**ABOUT THIS EXERCISE:** Print, in exact form, the lines below from the one containing "Instruction: Use the" through the one containing "Task: Switch to the 全部 orders tab", and omit all others.

Saved data entries
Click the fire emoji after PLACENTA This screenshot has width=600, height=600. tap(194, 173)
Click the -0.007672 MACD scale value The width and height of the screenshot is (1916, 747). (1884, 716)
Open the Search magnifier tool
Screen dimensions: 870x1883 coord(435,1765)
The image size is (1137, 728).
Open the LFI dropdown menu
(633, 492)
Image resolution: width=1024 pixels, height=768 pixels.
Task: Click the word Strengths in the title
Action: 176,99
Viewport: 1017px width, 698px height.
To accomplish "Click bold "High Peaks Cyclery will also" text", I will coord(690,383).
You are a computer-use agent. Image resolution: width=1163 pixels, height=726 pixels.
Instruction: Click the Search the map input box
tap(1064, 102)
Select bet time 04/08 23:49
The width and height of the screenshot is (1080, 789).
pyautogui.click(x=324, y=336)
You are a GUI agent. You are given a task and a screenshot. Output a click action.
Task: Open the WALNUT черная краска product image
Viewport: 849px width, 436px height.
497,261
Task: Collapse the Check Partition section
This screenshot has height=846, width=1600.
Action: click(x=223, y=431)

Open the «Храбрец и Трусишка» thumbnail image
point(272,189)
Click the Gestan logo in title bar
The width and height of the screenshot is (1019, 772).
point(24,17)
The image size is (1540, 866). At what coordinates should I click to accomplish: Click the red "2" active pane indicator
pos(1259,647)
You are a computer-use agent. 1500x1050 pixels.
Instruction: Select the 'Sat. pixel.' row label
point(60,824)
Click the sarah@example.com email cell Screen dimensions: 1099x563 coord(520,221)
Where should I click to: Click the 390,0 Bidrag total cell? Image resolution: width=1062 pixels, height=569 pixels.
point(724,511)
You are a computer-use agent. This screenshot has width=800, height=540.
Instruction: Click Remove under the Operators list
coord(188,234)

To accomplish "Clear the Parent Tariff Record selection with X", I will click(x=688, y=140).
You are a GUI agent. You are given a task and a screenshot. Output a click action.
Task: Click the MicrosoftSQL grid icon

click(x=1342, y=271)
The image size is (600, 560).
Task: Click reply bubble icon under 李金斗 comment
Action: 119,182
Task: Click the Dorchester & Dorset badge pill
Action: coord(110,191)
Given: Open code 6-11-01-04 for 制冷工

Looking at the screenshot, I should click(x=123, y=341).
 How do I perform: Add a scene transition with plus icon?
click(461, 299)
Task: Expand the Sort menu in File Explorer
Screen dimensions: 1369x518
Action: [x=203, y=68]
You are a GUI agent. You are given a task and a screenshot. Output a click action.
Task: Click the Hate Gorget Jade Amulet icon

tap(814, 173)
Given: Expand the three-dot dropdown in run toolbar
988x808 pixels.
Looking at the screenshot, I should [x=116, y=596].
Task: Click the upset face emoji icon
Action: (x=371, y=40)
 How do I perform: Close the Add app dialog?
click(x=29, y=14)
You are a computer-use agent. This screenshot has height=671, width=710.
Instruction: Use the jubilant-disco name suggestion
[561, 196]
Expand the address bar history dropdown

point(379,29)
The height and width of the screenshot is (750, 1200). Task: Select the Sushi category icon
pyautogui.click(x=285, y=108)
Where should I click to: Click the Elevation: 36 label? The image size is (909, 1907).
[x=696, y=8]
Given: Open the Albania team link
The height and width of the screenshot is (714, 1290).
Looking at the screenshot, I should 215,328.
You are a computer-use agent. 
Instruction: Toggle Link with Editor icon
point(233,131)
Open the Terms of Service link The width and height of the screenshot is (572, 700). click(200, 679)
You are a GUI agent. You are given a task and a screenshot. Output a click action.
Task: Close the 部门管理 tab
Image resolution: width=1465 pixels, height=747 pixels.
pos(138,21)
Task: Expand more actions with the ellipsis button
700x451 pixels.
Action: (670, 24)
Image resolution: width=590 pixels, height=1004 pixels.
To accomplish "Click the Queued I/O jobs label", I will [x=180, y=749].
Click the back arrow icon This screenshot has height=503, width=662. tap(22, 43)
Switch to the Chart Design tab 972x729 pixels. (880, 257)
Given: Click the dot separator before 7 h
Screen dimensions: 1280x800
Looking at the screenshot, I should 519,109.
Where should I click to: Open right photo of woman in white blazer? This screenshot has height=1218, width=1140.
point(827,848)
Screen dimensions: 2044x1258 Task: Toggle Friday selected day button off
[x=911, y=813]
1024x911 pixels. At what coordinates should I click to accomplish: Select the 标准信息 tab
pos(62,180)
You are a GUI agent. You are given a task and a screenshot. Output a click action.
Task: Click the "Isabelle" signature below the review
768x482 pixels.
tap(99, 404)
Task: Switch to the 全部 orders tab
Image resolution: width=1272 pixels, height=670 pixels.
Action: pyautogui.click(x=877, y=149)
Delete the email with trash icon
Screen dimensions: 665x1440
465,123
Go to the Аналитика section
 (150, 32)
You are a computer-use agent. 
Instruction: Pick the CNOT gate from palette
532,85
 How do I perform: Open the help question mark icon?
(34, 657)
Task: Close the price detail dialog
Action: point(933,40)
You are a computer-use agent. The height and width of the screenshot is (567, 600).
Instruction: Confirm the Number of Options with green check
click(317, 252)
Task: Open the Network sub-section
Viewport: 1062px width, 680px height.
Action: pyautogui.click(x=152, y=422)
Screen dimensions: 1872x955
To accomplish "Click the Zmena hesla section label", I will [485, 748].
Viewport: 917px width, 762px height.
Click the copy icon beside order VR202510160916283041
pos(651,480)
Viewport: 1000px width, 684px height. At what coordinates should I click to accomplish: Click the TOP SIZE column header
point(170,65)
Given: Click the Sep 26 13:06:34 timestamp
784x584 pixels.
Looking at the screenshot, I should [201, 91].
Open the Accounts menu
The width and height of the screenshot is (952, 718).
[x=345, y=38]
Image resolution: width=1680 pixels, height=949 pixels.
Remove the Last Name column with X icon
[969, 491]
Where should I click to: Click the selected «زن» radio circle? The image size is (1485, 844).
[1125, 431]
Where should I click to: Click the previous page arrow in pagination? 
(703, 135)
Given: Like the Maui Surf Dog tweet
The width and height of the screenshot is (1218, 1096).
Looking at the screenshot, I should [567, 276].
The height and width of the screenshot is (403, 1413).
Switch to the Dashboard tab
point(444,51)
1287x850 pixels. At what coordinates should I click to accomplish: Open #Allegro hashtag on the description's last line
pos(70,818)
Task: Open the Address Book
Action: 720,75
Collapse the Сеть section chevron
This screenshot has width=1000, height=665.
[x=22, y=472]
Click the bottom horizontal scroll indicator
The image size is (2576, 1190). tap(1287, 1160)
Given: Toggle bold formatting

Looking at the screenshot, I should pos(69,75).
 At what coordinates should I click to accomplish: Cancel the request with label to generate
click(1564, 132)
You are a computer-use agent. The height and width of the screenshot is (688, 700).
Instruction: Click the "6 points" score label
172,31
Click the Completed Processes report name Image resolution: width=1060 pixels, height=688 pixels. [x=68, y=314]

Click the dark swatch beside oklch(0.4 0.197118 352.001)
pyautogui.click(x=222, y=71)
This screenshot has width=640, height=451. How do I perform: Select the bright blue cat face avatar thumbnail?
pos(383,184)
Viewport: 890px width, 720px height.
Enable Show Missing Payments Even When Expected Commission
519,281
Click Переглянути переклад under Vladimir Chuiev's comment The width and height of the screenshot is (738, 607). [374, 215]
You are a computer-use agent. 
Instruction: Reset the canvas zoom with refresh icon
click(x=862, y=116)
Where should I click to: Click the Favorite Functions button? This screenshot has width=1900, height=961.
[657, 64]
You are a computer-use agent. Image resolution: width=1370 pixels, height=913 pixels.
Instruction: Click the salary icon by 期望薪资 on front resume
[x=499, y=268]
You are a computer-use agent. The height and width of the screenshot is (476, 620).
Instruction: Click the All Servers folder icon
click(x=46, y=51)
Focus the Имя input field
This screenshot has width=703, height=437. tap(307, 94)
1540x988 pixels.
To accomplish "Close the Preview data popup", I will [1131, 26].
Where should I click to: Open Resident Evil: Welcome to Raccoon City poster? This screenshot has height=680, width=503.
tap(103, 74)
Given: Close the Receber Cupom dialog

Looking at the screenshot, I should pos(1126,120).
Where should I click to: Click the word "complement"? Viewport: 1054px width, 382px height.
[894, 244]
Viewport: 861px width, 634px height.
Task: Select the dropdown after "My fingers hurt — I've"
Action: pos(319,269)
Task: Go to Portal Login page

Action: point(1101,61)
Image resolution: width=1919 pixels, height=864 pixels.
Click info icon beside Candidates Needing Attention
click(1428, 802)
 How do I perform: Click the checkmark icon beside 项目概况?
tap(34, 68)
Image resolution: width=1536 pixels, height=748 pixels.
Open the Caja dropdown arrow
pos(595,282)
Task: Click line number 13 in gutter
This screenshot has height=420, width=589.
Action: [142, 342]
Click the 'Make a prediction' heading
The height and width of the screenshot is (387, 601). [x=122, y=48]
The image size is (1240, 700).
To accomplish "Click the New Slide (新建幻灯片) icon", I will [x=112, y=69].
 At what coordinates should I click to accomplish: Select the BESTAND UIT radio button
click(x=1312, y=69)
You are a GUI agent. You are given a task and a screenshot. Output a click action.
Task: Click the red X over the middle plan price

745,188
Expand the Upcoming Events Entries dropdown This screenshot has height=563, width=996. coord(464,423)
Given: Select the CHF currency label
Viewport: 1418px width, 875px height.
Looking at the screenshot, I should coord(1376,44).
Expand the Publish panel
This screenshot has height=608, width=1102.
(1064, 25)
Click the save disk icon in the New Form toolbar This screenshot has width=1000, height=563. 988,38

**RESULT OF THE TASK:**
Instruction: Use the jubilant-disco name suggestion
[561, 196]
Expand the address bar history dropdown

point(379,29)
The height and width of the screenshot is (750, 1200). Task: Select the Sushi category icon
pyautogui.click(x=285, y=108)
Where should I click to: Click the Elevation: 36 label? The image size is (909, 1907).
[x=696, y=8]
Given: Open the Albania team link
The height and width of the screenshot is (714, 1290).
Looking at the screenshot, I should 215,328.
You are a computer-use agent. 
Instruction: Toggle Link with Editor icon
point(233,131)
Open the Terms of Service link The width and height of the screenshot is (572, 700). click(200, 679)
You are a GUI agent. You are given a task and a screenshot. Output a click action.
Task: Close the 部门管理 tab
Image resolution: width=1465 pixels, height=747 pixels.
pos(138,21)
Task: Expand more actions with the ellipsis button
700x451 pixels.
Action: (670, 24)
Image resolution: width=590 pixels, height=1004 pixels.
To accomplish "Click the Queued I/O jobs label", I will [x=180, y=749].
Click the back arrow icon This screenshot has height=503, width=662. tap(22, 43)
Switch to the Chart Design tab 972x729 pixels. (880, 257)
Given: Click the dot separator before 7 h
Screen dimensions: 1280x800
Looking at the screenshot, I should 519,109.
Where should I click to: Open right photo of woman in white blazer? This screenshot has height=1218, width=1140.
point(827,848)
Screen dimensions: 2044x1258 Task: Toggle Friday selected day button off
[x=911, y=813]
1024x911 pixels. At what coordinates should I click to accomplish: Select the 标准信息 tab
pos(62,180)
You are a GUI agent. You are given a task and a screenshot. Output a click action.
Task: Click the "Isabelle" signature below the review
768x482 pixels.
tap(99, 404)
Task: Switch to the 全部 orders tab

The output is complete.